Российские историки и литературоведы уделили «Вену Александрову» очень мало внимания. Решающую роль здесь сыграли не столько уже рано прозвучавшая критика Юрия Крижанича – притом не одной лишь «балканской» версии «Дара», но и «русской»[655]
, – и даже не скепсис В.Н. Татищева[656], сколько совершенно презрительный приговор Н.М. Карамзина, не захотевшего увидеть в «Грамоте Александра» ничего, кроме сказок, «сочиненных большею частию в XVII веке и внесенных невеждами в летописи»[657].Тем не менее специалисты уже давно верно определили «Хронограф» как произведение, сыгравшее главную роль в распространении «Славянской привилегии Александра» в России[658]

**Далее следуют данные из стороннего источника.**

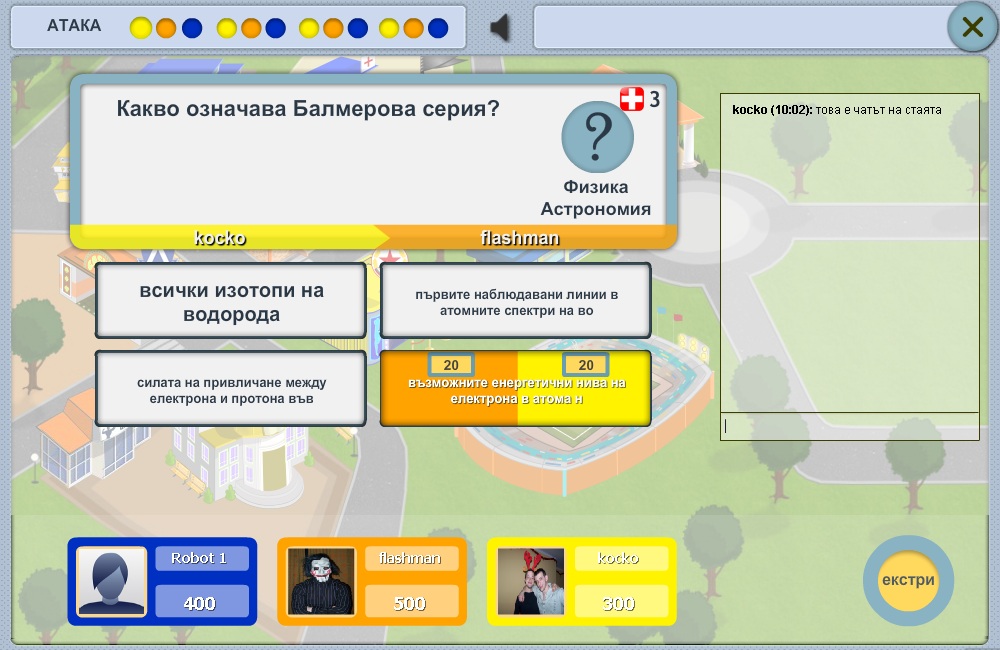Image resolution: width=1000 pixels, height=650 pixels.
Task: Click the first yellow round indicator dot
Action: [x=141, y=27]
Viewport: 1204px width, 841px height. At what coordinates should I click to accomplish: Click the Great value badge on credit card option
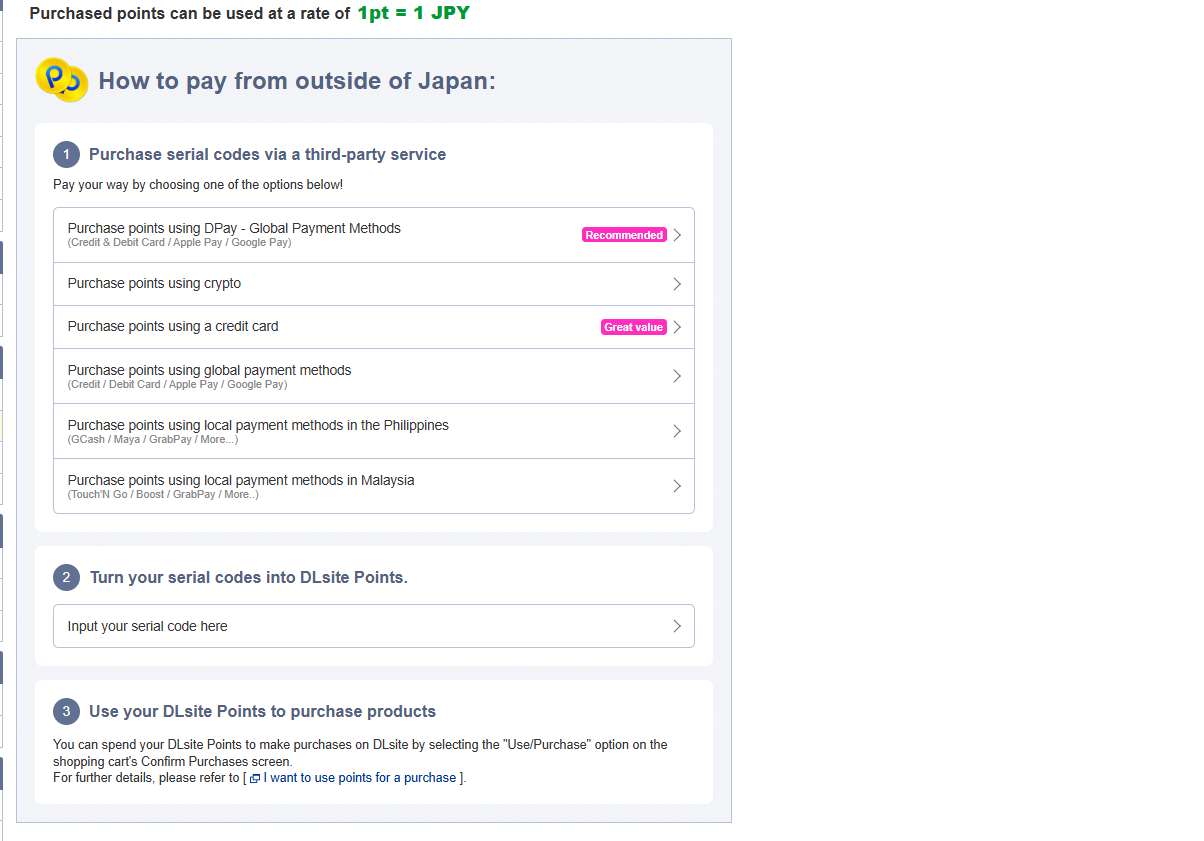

, и справедливо отнесли текст С. Главинича к той же традиции[659]. Сам «Хронограф» возник в первой трети XVI в., но на протяжении последующих 200 лет неоднократно основательно перерабатывался. Сохранились сотни рукописей, содержащих как многочисленные варианты самого «Хронографа», так и разные исторические сочинения, возникшие на его основе (таких было особенно много во второй половине XVII в.). Это изобилие крайне затрудняет восстановление истории текста «Хронографа»[660]. Согласно мнению такого знатока, как А.Н. Попов (обсуждавшего этот вопрос еще в 1869 г.), «Грамота Александра» впервые появилась в составе «Хронографа» так называемой Третьей редакции[661], которая была создана не ранее 1620 г. и вряд ли после 1646 г. – во всяком случае, в царствование Михаила Федоровича[662]. Попала же она туда вместе с целым рядом других записей из упомянутой ранее «Хроники всего мира» Мартина Бельского. Дело в том, что эту «Хронику…» (правда, в издании не 1551 г., а только 1564 г.) перевели около 1570 г. на старобелорусский язык, а в 1584 г. и на русский[663]. Заимствование в русское историописание «басен» из хроники М. Бельского А.Н. Попов рассматривал как «порождение того вредного влияния исторической польской литературы, которое так сильно было у нас во второй половине 17 века»[664]. Более того, «русских вымыслов здесь нет, и вина за существующие падает на одних Польских хронистов»[665]. Он даже напечатал параллельно тексты «Грамоты Александра» из «Хронографа» Третьей редакции и «Хроники…» Бельского, чтобы показать, что русская версия почти идентична той, что присутствовала в польской историографии[666].Однако русские исследователи до сих пор не обращали внимания на разницу между Текстом I и Текстом II, согласно классификации Ф. Пфистера. «Вено Александрово» из «Хронографа» Третьей редакции относилось, естественно, к Тексту I (поскольку этот же вариант был представлен в «Хронике…» М. Бельского). Вероятно, именно благодаря «Хронографу» Третьей редакции «Грамота Александра» (в варианте Текста I) и стала довольно широко известна в России. Нас, однако, интересует здесь судьба варианта, представленного Текстом II. Его появление тот же А.Н. Попов связывал только с редакцией «Хронографа» 1679 г.[667]
Благодаря как запискам С. Главинича (бывшего в Москве в 1661–1662 гг.), так и критическому замечанию Ю. Крижанича (писавшего в Тобольске в 1663 г.) понятно, что эта «специфически русская» версия «Вена Александрова» присутствовала в «Хронографе» уже к началу 1660-х годов.С. Главинич и А. Майер не могли прочитать «Славянскую привилегию» где бы то ни было еще, кроме «Хронографа», поскольку ко времени их визита в Москве вообще не было никаких иных исторических компиляций, которые можно было бы назвать «древними анналами», и при этом они содержали бы «Грамоту Александра» даже в версии Текста I, не говоря уже о Тексте II. Это означает, в свою очередь, что московиты оказались достаточно гостеприимны, чтобы предоставить императорским посланцам доступ к новому, недавно отредактированному историческому труду. Когда именно появилась эта версия «Хронографа», пока что остается только догадываться.
Все сказанное выше ведет к предположению, что неизвестный редактор «Хронографа», работавший в Москве примерно между 1646 и 1661 гг., помимо прочего, заменил «Вено Александрово» в варианте Текста I на новую версию в варианте Текста II. Был ли при этом он же сам и сочинителем Текста II, выяснить, разумеется, трудно, но кое-что свидетельствует скорее против этого предположения.